Quando o sintoma vem da história: o olhar sistêmico para as dores do corpo
Na abordagem sistêmica, os sintomas não são apenas manifestações biológicas isoladas — eles podem estar ligados a histórias mal resolvidas, a vínculos familiares interrompidos ou a emoções não expressas. O corpo pode carregar, muitas vezes em silêncio, o que a psique ainda não conseguiu elaborar.
Caso clínico: A dor que não era só física
Cliente, 42 anos, chegou ao consultório com queixas de enxaquecas constantes, há mais de três anos. Já havia feito diversos exames neurológicos e tomado diferentes medicações, sem melhora significativa. Durante a escuta terapêutica, relatava uma vida “funcional”, mas marcada por um sentimento de esgotamento constante. A dor de cabeça surgia, sobretudo, após encontros familiares.
Ao explorarmos suas relações, especialmente com os pais, emergiu um padrão: a cliente se sentia responsável por manter a harmonia da família desde muito jovem.
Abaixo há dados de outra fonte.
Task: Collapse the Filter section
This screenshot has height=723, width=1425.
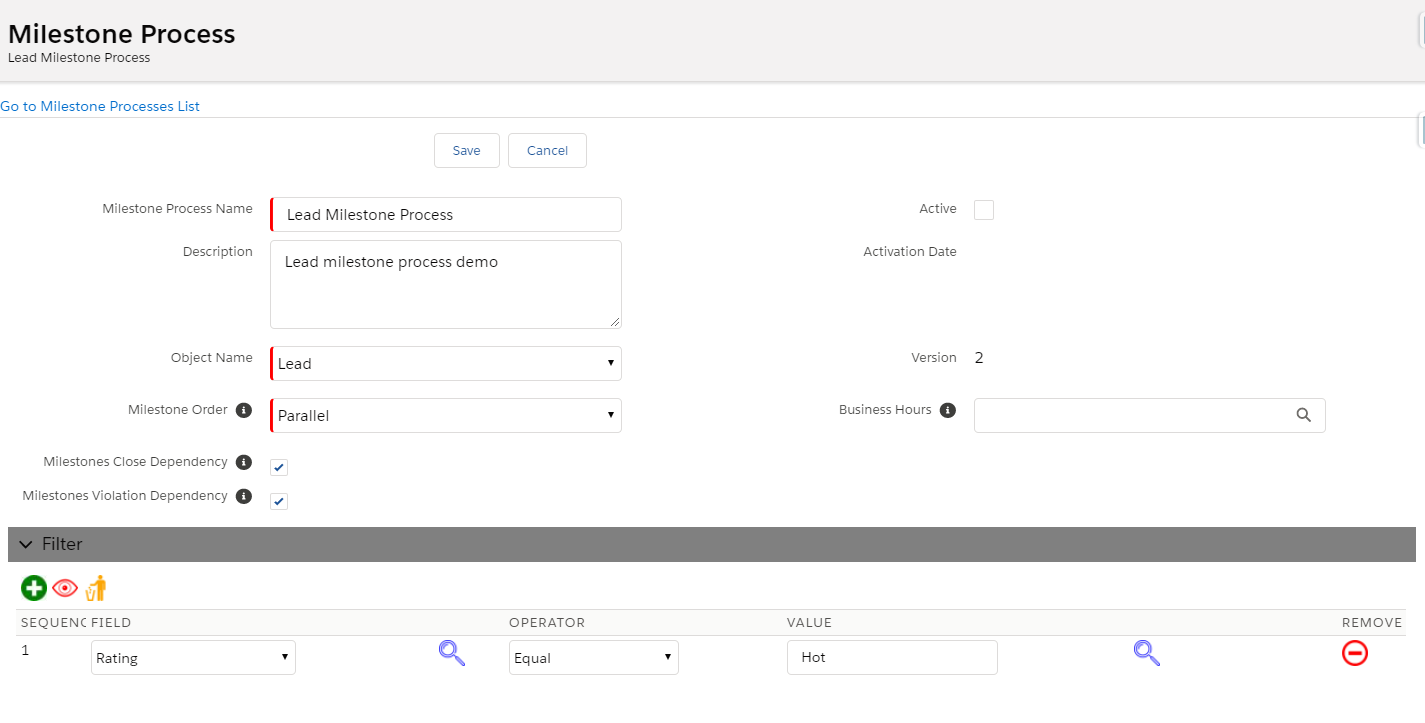Action: coord(25,543)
Após o divórcio dos pais, quando tinha apenas 10 anos, ela “assumiu” o papel de cuidadora da mãe emocionalmente fragilizada e do irmão mais novo. Nunca teve espaço para viver sua própria infância.
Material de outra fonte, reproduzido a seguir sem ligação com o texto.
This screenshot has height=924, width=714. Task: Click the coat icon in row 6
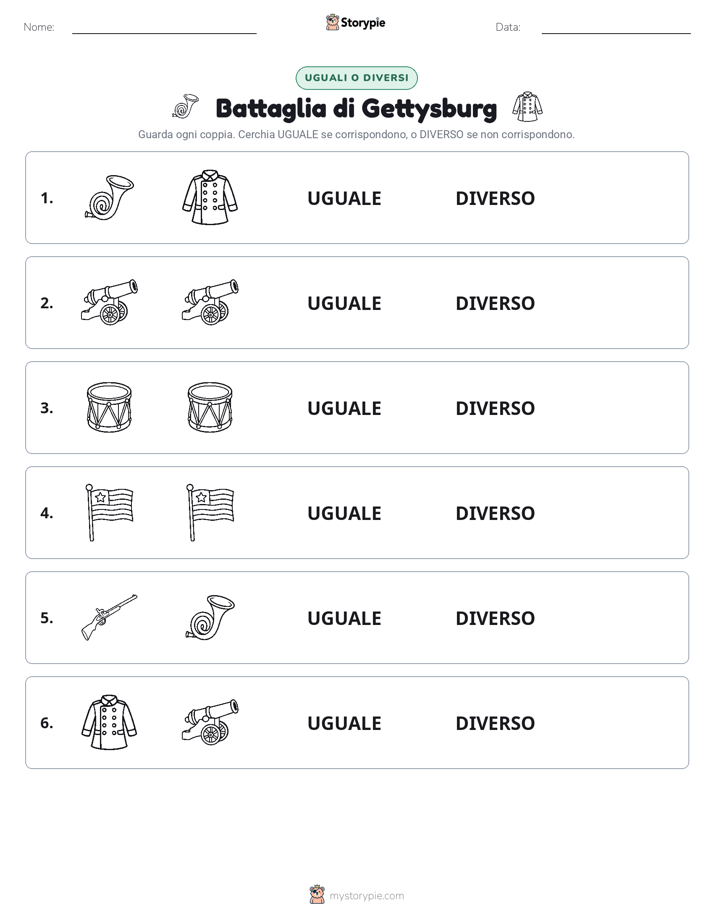point(109,722)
Durante um exercício de visualização sistêmica, a cliente pôde “devolver” simbolicamente aos pais as responsabilidades que havia carregado precocemente.
Pela primeira vez, reconheceu a criança que havia se calado para proteger os outros. Ao final da sessão, emocionada, disse: “Sinto como se tivesse tirado uma mochila invisível das costas. Nunca tinha pensado que a dor na cabeça podia ser a voz da criança que nunca descansei.”
Com o tempo, suas enxaquecas diminuíram significativamente. O que antes era só sintoma tornou-se portal para sua cura.
Esse caso mostra o que a visão sistêmica nos ensina: o corpo fala quando a alma ainda não foi ouvida. Muitas dores que tratamos como “problemas a resolver” são, na verdade, histórias pedindo reconexão.